Here is a very simple example that I think should work:
from pyspark.sql.window import Window
import pyspark.sql.functions as func
l = [(1,101),(2,202),(3,303),(4,404),(5,505)]
df = sqlContext.createDataFrame(l,["a","b"])
wSpec = Window.orderBy(df.a).rowsBetween(-1,1)
df.select(df.a, func.rank().over(wSpec).alias("rank"))
==> Failure org.apache.spark.sql.AnalysisException: Window function rank does not take a frame specification.
df.select(df.a, func.lag(df.b,1).over(wSpec).alias("prev"), df.b, func.lead(df.b,1).over(wSpec).alias("next"))
===> org.apache.spark.sql.AnalysisException: Window function lag does not take a frame specification.;
wSpec = Window.orderBy(df.a)
df.select(df.a, func.rank().over(wSpec).alias("rank"))
===> org.apache.hadoop.hive.ql.exec.UDFArgumentTypeException: One or more arguments are expected.
df.select(df.a, func.lag(df.b,1).over(wSpec).alias("prev"), df.b, func.lead(df.b,1).over(wSpec).alias("next")).collect()
[Row(a=1, prev=None, b=101, next=None), Row(a=2, prev=None, b=202, next=None), Row(a=3, prev=None, b=303, next=None)]
As you can see, if I add rowsBetween frame specification, neither rank() nor lag/lead() window functions recognize it: "Window function does not take a frame specification".
If I omit the rowsBetween frame specification at leas lag/lead() do not throw exceptions but return unexpected (for me) result: always None.
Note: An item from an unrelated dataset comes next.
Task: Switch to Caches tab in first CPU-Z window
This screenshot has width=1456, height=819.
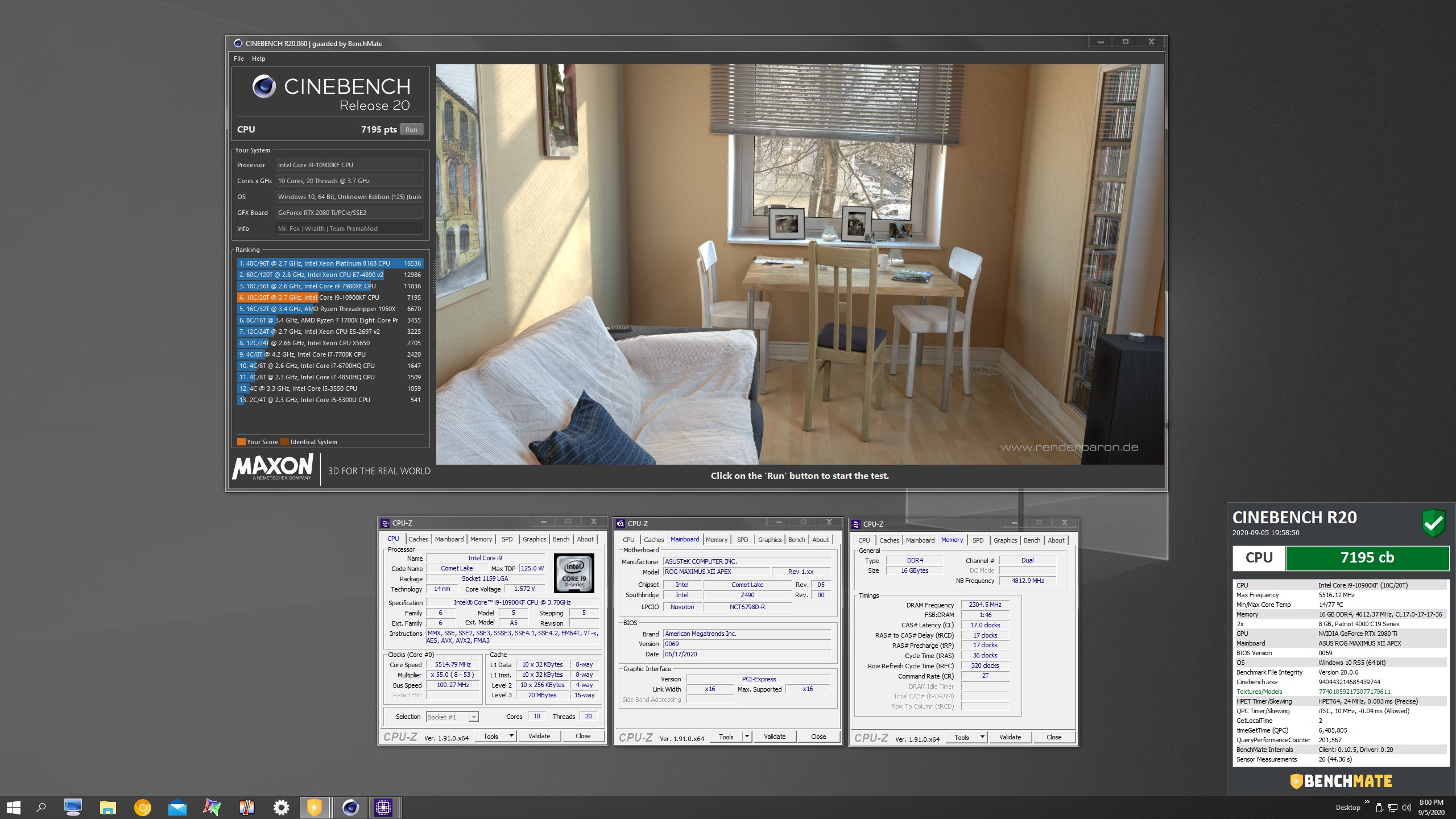Action: (418, 539)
And the rank() still doesn't work with different exception.
Can anybody help me to get my window functions right?
UPDATE
All right, that starts to look as a pyspark bug.
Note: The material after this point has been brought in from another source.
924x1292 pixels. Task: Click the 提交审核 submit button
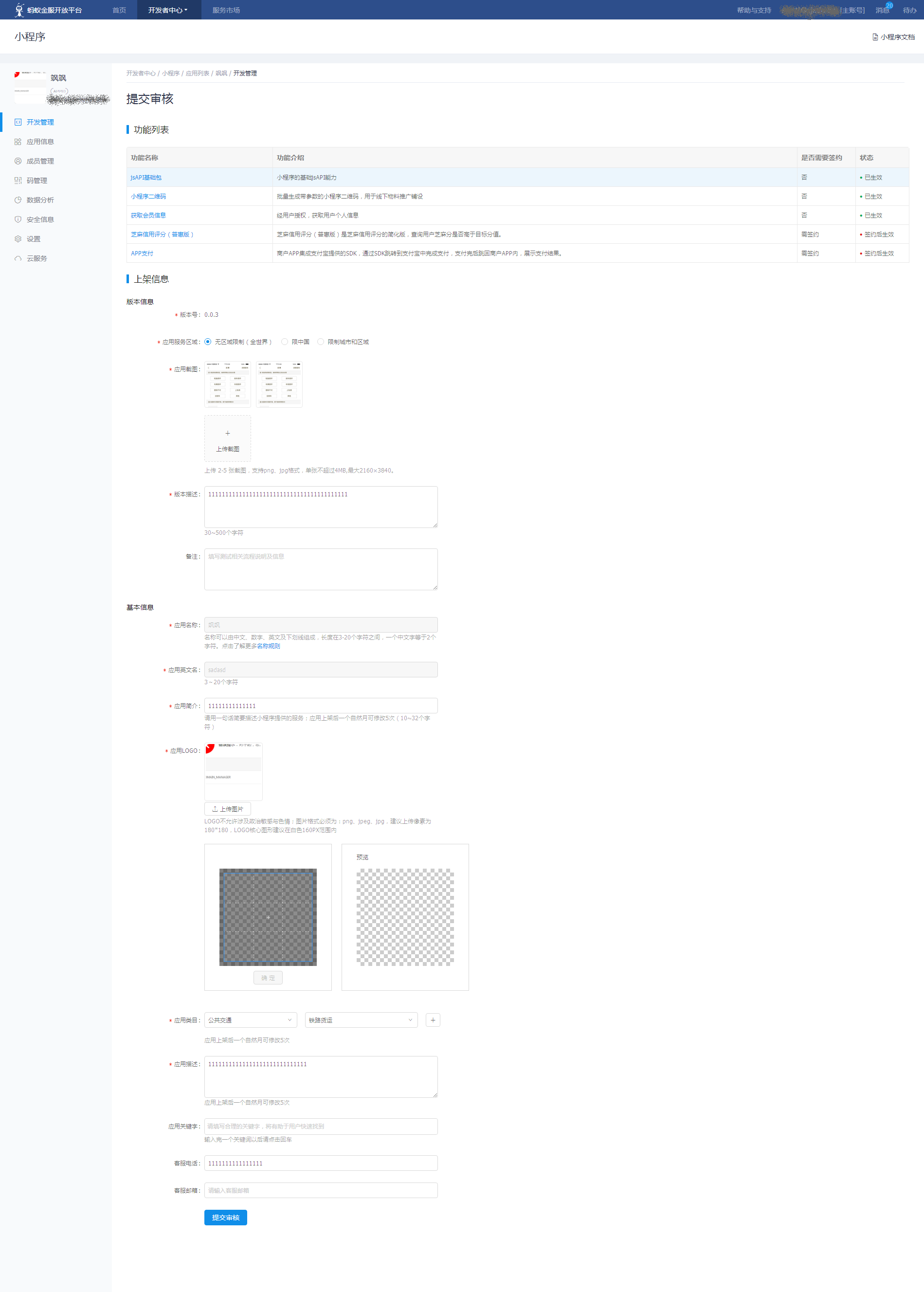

I have prepared the same test in pure Spark (Scala, spark-shell):
import sqlContext.implicits._
import org.apache.spark.sql._
import org.apache.spark.sql.types._
val l: List[Tuple2[Int,Int]] = List((1,101),(2,202),(3,303),(4,404),(5,505))
val rdd = sc.parallelize(l).map(i => Row(i._1,i._2))
val schemaString = "a b"
val schema = StructType(schemaString.split(" ").map(fieldName => StructField(fieldName, IntegerType, true)))
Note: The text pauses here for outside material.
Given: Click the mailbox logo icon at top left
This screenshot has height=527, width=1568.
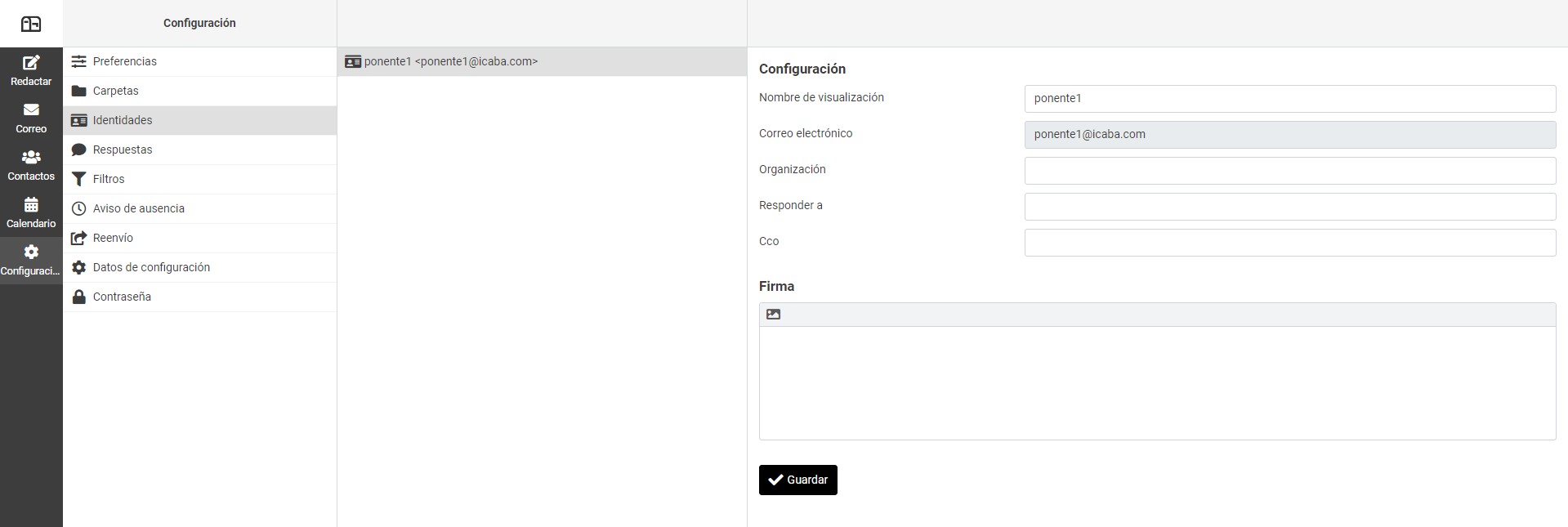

val df = sqlContext.createDataFrame(rdd, schema)
import org.apache.spark.sql.expressions.Window
import org.apache.spark.sql.functions._
val wSpec = Window.orderBy("a").rowsBetween(-1,1)
df.select(df("a"), rank().over(wSpec).alias("rank"))
==> org.apache.spark.sql.AnalysisException: Window function rank does not take a frame specification.;
df.select(df("a"), lag(df("b"),1).over(wSpec).alias("prev"), df("b"), lead(df("b"),1).over(wSpec).alias("next"))
===> org.apache.spark.sql.AnalysisException: Window function lag does not take a frame specification.;
val wSpec = Window.orderBy("a")
df.select(df("a"), rank().over(wSpec).alias("rank")).collect()
====> res10: Array[org.apache.spark.sql.Row] = Array([1,1], [2,2], [3,3], [4,4], [5,5])
df.select(df("a"), lag(df("b"),1).over(wSpec).alias("prev"), df("b"), lead(df("b"),1).over(wSpec).alias("next"))
====> res12: Array[org.apache.spark.sql.Row] = Array([1,null,101,202], [2,101,202,303], [3,202,303,404], [4,303,404,505], [5,404,505,null])
Even though the rowsBetween cannot be applied in Scala, both rank() and lag()/lead() work as I expect when rowsBetween is omitted.
As far as I can tell there two different problems. Window frame definition is simply not supported by Hive GenericUDAFRank, GenericUDAFLag and GenericUDAFLead so errors you see are an expected behavior.
Regarding issue with the following PySpark code
wSpec = Window.orderBy(df.a)
df.select(df.a, func.rank().over(wSpec).alias("rank"))
it looks like it is related to my question https://stackoverflow.com/q/31948194/1560062 and should be addressed by SPARK-9978. As far now you can make it work by changing window definition to this:
wSpec = Window.partitionBy().orderBy(df.a)